Amplitude variation with offset (AVO) attributes analysis, based on integration of geophysical

and petrophysical data has become an important and innovative tool for the detection of

hydrocarbons in many exploration provinces of the world, including the Niger Delta Basin. The

method has been demonstrated to be effective when seismic data processing is carefully done

with detailed petrophysical modeling from complete well log suites. However, routine

application of the method has from time to time yielded disappointing results largely due to poor

or non-availability of shear wave data. Considering the need for reduced risk and enhanced

productivity in today’s petroleum industry, a new and more efficient technique that ameliorates

the problem of poor or non-availability of shear wave data is required. AVO Seismofacies

methodology is one of such techniques and this approach was adopted for this study. It accounts

for expected Amplitude Variation with Angle (AVA) effects, uses information from angle

substacks, and effectively takes care of problems arising from the absence of data on shear

waves, missing well log sections, and difficult well-to-seismic ties. The objectives of the study

were to: (i) delineate (ii) map and (iii) characterize reservoirs in the Kuyolo field using the AVO

Seismofacies approach.
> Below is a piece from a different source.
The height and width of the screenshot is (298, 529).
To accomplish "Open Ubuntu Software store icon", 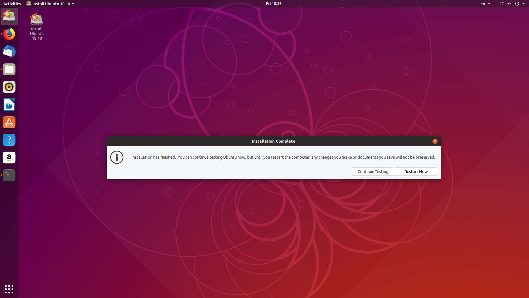I will pos(9,122).
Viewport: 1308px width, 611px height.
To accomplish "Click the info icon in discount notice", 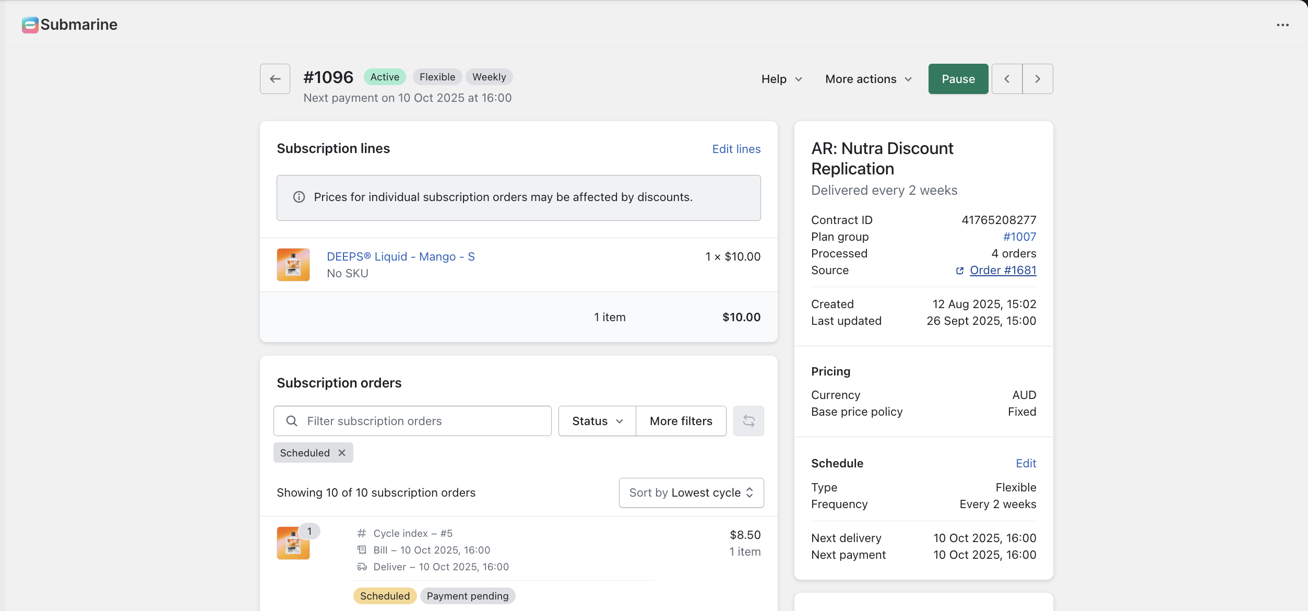I will 299,197.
This approach involves quality control analysis of data, seismic data

interpretation, shear wave data generation, reservoir fluid substitution via Gassmann technique,

crossplots of elastic parameters and finally AVO Seismofacies analysis. The result of the quality

control (QC) analysis shows that it was sufficient for the analysis of the Kuyolo field AVO

anomalies. The result of the seismic data interpretation showed excellent tie of the well and

seismic data with the R11 reservoir clearly delineated and mapped with high confidence. The

result of the comparison of the actual well log measurements with the modelled well logs

showed that the logs were relatively similar over all wells, with the trends and variations of

density and velocities correctly modelled, especially in clean reservoirs. The analysis of the

crossplots of modelled density (ρ) versus P-wave velocity (Vp) and Poisson’s Ratio (PR) versus

acoustic impedance (IP) generated after water substitution over all the wells, showed overall

good separation of water saturated sands and shales giving confidence that AVO Seismofacies

methodology could be used to characterize the reservoirs. Cross-correlation analysis showed that

substack pairs of Near – Mid and Mid – Far offsets were suitable for AVO analysis. The study

revealed that cross-correlation between Near and Far offset substack were too low to allow an

AVO analysis using this pairing of substacks. Substack pairs of Mid – Far were then selected to

be used for this study. Average lambda and slope in degrees values of 0.24 and 37 degrees (370)

extracted from the crossplots of filtered Mid and Far offset substacks at several locations and

depths where there was no hydrocarbon were used to compute the AVO Seismofacies cube. All

analyzed AVO anomalies gave fair responses fitting rather well on the AVO maps with the

structural, sedimentary and stratigraphic interpretation, with anomaly shut-off at their base that

could be interpreted as water/hydrocarbon contacts. Results of crossplot analysis of the

amplitude values extracted at the top of R11 reservoir from filtered Near and Far substacks

above the presumed Oil-Water-Contact (OWC) suggested Class II Reservoir sands. Thus the

analysis carried out in the study area enhanced the identification and delineation of the

hydrocarbon reservoir with high confidence. Additionally, the study has demonstrated that

crossplot analysis such as those developed and analyzed in this work has helped to characterize

the AVO Class of reservoir sands.